Jul 21, 2017

Promotor de Justiça comanda censura e define manchete de jornal

O ano é 2017, mas a história é digna de relatos comuns aos tempos da Ditadura Militar no Brasil. Na última sexta-feira, 28 de abril, quando a principal pauta do dia era a greve geral convocada por centrais sindicais, a redação do Cruzeiro do Sul, impresso centenário sediado em Sorocaba (SP), foi surpreendida pelo promotor de Justiça da Vara da Infância e Juventude local, Antônio Domingues Farto Neto, que comandou um episódio de censura e pautou a edição do dia seguinte do veículo. Além de promotor, Farto Neto é membro do Conselho Consultivo da Fundação Ubaldino do Amaral (FUA), entidade mantenedora do jornal. A denúncia foi feita pelo Sindicato dos Jornalistas Profissionais no Estado de São Paulo (SJSP) e a reportagem do Portal Comunique-se buscou entender o que aconteceu na sede da empresa de mídia.

Fontes informaram à reportagem do Portal Comunique-se que naquela sexta-feira, a redação do Cruzeiro do Sul trabalhava na cobertura da greve, como já estava fazendo ao longo da semana, quando Farto Neto comandou o episódio de censura. O membro do conselho esteve na sede do jornal acompanhado de alguns integrantes de outros conselhos da FUA, entre eles Valdir Euclides Buffo Junior, César Augusto Ferraz dos Santos, Tiberany Ferraz dos Santos e o presidente da FUNDEC, Luiz Antônio Zamuner. Na ocasião, o promotor agrediu verbalmente os profissionais da casa, afirmando que o êxito da greve geral era responsabilidade da cobertura que o jornal Cruzeiro do Sul vinha fazendo.
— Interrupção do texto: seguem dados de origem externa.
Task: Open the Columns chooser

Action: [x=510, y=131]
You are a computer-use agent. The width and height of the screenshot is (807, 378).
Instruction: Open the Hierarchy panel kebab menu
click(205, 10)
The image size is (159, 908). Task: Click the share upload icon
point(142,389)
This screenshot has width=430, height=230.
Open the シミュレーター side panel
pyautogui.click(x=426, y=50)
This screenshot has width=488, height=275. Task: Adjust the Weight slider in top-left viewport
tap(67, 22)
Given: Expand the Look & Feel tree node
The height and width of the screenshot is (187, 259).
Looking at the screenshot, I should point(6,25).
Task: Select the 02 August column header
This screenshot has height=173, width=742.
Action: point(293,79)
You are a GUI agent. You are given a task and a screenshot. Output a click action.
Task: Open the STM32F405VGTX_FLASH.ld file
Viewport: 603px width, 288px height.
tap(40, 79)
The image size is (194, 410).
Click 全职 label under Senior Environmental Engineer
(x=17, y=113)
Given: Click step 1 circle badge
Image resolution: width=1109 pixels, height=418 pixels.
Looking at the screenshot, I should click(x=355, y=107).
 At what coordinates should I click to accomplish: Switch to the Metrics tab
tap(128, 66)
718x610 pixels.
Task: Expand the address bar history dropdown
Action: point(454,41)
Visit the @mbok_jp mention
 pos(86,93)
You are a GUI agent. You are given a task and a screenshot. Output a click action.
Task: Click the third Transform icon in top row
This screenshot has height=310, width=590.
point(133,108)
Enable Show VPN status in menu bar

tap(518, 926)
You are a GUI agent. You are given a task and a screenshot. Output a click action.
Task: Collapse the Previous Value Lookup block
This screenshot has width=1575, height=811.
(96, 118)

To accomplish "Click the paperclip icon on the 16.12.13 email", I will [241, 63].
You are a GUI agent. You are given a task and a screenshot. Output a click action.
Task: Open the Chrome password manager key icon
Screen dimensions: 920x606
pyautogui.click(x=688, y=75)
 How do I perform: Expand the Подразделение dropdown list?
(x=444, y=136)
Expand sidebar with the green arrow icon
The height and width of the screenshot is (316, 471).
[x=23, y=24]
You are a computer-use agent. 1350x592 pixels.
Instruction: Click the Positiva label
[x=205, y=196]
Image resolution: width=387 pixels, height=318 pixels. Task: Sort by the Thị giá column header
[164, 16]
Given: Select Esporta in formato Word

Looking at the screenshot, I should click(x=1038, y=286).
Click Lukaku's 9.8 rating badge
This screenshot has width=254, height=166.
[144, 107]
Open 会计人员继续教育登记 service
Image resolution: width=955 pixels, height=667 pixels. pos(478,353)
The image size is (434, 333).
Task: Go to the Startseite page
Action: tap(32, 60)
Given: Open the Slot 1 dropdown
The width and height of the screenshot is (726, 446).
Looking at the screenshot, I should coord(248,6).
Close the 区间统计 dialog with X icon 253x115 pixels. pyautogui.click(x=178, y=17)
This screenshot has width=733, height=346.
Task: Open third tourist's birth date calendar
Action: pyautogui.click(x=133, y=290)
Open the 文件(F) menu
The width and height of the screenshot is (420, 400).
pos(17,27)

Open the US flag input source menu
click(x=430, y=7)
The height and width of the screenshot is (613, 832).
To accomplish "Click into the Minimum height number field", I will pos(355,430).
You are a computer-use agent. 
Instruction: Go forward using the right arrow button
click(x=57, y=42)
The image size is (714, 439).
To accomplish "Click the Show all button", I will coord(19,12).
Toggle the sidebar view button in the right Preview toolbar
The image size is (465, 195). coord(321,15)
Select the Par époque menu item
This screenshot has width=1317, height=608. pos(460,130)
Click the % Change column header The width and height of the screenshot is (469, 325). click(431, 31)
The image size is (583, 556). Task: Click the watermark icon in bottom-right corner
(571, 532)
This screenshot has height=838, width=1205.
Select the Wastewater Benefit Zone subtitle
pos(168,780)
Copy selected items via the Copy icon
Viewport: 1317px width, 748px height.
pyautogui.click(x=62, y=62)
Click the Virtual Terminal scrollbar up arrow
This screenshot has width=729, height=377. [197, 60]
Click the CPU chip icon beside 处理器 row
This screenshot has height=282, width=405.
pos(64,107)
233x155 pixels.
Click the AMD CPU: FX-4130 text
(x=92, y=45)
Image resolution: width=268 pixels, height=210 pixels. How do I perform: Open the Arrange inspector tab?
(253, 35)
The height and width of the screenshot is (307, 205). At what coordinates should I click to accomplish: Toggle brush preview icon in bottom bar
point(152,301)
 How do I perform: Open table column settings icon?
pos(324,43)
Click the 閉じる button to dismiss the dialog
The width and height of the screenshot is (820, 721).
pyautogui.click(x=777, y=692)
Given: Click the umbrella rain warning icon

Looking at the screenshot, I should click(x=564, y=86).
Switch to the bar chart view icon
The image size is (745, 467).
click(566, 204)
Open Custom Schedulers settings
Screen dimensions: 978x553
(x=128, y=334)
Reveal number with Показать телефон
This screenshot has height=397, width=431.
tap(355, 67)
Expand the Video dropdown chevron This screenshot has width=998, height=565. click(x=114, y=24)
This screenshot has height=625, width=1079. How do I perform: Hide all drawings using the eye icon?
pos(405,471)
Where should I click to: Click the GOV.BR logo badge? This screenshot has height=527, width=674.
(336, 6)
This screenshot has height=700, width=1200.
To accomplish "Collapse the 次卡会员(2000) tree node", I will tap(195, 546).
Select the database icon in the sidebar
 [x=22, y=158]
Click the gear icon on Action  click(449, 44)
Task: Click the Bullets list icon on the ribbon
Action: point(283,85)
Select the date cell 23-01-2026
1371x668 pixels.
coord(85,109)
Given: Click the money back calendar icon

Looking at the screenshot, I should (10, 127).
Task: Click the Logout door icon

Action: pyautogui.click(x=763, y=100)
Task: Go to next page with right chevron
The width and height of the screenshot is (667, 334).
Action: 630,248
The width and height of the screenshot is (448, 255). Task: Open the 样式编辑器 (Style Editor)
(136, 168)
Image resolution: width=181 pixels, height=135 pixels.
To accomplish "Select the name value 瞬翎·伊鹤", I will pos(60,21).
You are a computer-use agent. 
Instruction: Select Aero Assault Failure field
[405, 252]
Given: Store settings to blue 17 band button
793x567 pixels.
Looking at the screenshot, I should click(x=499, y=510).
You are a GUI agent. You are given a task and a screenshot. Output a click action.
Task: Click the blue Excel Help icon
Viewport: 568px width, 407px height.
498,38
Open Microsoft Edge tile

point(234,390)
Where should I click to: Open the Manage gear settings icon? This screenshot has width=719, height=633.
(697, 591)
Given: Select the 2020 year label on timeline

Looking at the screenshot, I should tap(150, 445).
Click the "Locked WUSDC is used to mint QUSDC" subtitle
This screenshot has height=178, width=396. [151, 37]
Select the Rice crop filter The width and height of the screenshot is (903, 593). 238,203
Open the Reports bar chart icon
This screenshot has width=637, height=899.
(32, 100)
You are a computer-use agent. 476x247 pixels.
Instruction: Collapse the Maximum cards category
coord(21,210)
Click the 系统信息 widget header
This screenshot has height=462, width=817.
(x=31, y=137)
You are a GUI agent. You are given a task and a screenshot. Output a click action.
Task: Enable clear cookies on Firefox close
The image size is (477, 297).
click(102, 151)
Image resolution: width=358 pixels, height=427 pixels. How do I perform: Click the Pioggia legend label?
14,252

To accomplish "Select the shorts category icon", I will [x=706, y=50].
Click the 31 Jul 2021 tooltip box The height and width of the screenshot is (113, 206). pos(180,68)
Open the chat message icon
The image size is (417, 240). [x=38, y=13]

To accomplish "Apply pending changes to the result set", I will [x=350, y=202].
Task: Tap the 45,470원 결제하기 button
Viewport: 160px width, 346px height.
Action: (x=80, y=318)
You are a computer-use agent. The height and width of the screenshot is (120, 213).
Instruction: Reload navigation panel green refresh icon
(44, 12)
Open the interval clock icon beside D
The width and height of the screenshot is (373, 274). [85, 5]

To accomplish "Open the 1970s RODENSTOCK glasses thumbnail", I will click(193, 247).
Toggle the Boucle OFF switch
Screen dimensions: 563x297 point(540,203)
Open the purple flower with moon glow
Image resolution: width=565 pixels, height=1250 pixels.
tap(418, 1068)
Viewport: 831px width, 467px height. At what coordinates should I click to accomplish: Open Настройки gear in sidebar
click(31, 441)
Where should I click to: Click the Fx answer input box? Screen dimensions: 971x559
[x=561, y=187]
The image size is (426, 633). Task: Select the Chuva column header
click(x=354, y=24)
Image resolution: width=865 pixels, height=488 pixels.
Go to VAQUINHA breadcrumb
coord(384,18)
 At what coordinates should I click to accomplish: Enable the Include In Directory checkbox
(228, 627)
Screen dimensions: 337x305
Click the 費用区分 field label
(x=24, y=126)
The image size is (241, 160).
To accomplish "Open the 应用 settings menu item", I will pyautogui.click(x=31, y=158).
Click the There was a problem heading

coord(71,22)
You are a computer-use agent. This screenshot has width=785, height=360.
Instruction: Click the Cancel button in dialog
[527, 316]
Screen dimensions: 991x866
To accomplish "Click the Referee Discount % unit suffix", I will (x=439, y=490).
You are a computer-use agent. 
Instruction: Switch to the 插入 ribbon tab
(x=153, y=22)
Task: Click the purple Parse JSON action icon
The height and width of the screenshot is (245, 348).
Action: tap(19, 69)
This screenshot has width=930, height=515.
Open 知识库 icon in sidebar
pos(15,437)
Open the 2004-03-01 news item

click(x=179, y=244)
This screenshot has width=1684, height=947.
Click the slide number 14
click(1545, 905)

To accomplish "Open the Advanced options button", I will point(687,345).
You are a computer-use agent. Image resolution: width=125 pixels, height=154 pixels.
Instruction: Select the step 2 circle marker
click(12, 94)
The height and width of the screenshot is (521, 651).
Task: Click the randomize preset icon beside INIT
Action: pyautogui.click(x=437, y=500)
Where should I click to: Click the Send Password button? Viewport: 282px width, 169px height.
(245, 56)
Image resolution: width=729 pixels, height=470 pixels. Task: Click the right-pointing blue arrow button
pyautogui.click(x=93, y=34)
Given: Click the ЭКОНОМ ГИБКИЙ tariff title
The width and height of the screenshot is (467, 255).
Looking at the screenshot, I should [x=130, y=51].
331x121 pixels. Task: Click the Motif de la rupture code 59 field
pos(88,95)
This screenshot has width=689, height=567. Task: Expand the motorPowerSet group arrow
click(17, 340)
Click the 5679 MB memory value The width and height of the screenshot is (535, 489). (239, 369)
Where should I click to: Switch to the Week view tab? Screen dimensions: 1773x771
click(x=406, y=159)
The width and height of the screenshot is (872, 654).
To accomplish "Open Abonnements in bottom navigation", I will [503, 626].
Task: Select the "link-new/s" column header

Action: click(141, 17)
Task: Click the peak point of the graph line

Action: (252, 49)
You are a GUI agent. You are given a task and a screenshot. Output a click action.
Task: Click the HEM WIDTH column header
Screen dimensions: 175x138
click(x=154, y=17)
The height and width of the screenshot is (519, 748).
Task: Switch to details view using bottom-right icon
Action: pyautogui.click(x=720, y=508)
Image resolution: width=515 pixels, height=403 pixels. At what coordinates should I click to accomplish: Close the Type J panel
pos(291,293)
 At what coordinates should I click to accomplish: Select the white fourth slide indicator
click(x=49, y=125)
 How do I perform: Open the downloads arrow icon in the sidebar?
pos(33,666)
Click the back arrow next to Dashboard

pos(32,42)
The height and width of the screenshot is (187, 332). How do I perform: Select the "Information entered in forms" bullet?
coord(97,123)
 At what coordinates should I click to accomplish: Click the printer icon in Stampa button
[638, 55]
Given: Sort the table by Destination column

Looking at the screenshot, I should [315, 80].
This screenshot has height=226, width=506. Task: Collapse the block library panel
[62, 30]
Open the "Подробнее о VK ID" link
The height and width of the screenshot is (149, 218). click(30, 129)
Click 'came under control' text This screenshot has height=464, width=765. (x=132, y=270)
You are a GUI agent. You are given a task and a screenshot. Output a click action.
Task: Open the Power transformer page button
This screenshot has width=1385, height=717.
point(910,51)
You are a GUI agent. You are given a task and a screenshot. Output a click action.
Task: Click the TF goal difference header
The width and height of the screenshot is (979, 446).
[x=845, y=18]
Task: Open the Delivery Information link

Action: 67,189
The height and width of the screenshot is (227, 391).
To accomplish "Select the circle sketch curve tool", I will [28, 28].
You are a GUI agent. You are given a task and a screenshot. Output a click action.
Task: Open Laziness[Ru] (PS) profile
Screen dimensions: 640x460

De acordo com a denúncia do sindicato, o promotor disse que era preciso “limpar o desserviço feito” e criar uma “agenda positiva” e, para isso, era primordial engrandecer o trabalho da Polícia Militar de São Paulo e da Guarda Civil Municipal de Sorocaba. Assim, Farto Neto definiu qual seria a manchete da edição seguinte do impresso. “Paralisação prejudica o trabalhador sorocabano” foi a chamada imposta. Ele ainda determinou as fontes que seriam entrevistadas: o coronel Antônio Valdir Gonçalves Filho, comandante do Comando de Policiamento do Interior (CPI/7), e o atual secretário de Segurança e Defesa Civil de Sorocaba, José Augusto de Barros Pupin.

O caso de assédio e censura aconteceu na ausência de duas importantes peças dentro do Cruzeiro: o editor-chefe José Carlos Fineis – afastado por motivos de saúde – e o presidente do Conselho Administrativo da FUA e diretor-presidente do jornal, José Augusto Marinho Mauad (Gugo), que se licenciou da presidência por alguns dias, passando o bastão para Francisco Antônio Pinto (Chicão). As fontes entrevistadas pela reportagem do Portal Comunique-se contaram que Francisco tinha autonomia para ir contra a situação, mas acabou sendo intimidado de modo que não conseguiu reverter a decisão autoritária do promotor.

A situação pegou a redação de surpresa e, segundo a apuração do portal, todos ficaram estarrecidos. Até o momento, a Fundação Ubaldino do Amaral não se pronunciou sobre o assunto, mas o que se sabe é que a entidade não compactua com esse tipo de acontecimento, sendo, portanto, uma atitude individual e isolada de quem censurou. Os jornalistas do Cruzeiro do Sul, inclusive, sempre puderam trabalhar com total liberdade, sem interferência dos conselhos na cobertura jornalística.